The DVD, however, is marred by a few obvious problems. The main problem that struck me was that there simply wasn’t an even distribution of coverage of each band member. The cameramen simply love to focus on Tommy and Paul due to their stage presence and guitar dweedles, respectively. Drummer Blake Richardson is criminally under covered, even during the really obvious drum breaks. The opening drum fill for “Sun of Nothing” doesn’t focus on him, but rather shows an unnecessary crowd shot. Dan Briggs’ bass work, which is probably the most interesting part of Colors
, is also not shown enough here. While he does get his breathtaking solo spot in “Viridian”, the majority of the time his inventive and impressive bass work goes unnoticed because we’re just too busy watching Paul Waggoner sweep.
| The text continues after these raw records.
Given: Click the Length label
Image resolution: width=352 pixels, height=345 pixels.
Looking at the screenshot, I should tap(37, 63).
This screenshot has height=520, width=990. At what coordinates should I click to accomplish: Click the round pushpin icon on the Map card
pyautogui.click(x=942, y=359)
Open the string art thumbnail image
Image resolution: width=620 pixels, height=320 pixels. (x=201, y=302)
While that’s good fun for the majority of the DVD, it will always bother me because Between the Buried and Me’s rhythm section is one of the most amazing in metal today. Dustie Waring is just as apathetic and boring here as ever, so there’s not much to expect from him. Luckily, he’s rarely seen here. The coolest thing you’ll see him do here is wear a Dillinger Escape Plan t-shirt.
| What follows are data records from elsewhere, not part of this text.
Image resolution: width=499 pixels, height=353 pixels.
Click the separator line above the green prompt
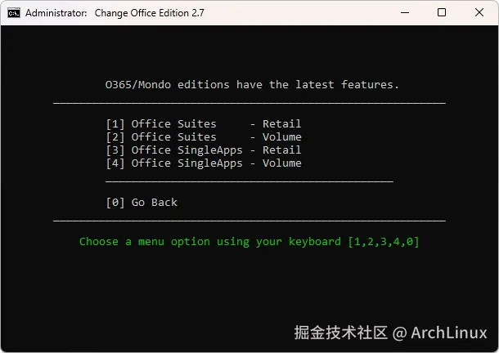249,221
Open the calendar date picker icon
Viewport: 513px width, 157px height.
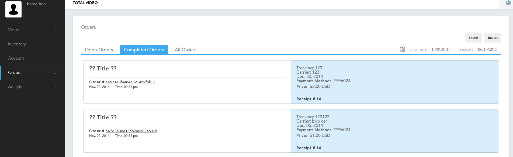click(402, 49)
The second set was definitely well chosen by the fans, because there is plenty of variety and covers ground on Between the Buried and Me
, The Silent Circus
, and Alaska
. While the first set was meant to impress, this one seems to just be the band entering a world of nostalgia and plain fun. “Mordecai” and “Shevanel Cut a Flip” are the choice cuts from this portion of the concert, and for obvious reasons. They’re simply some of the band’s best songs still and have some of the most vulnerable and powerful musical moments I’ve ever come across. The show also ends strongly with the crowd favorite, “Selkies: The Endless Obsession”, courtesy of Waggoner’s most well-known and celebrated solo.
The recording quality is great, the set is close to perfect (no "All Bodies" is frowned upon) and the band has come back with improved their stage presence while still maintaining the tightest musical performance around. It’s a must-have package for a fan of the band and is also a good starting point for someone interested in BTBAM.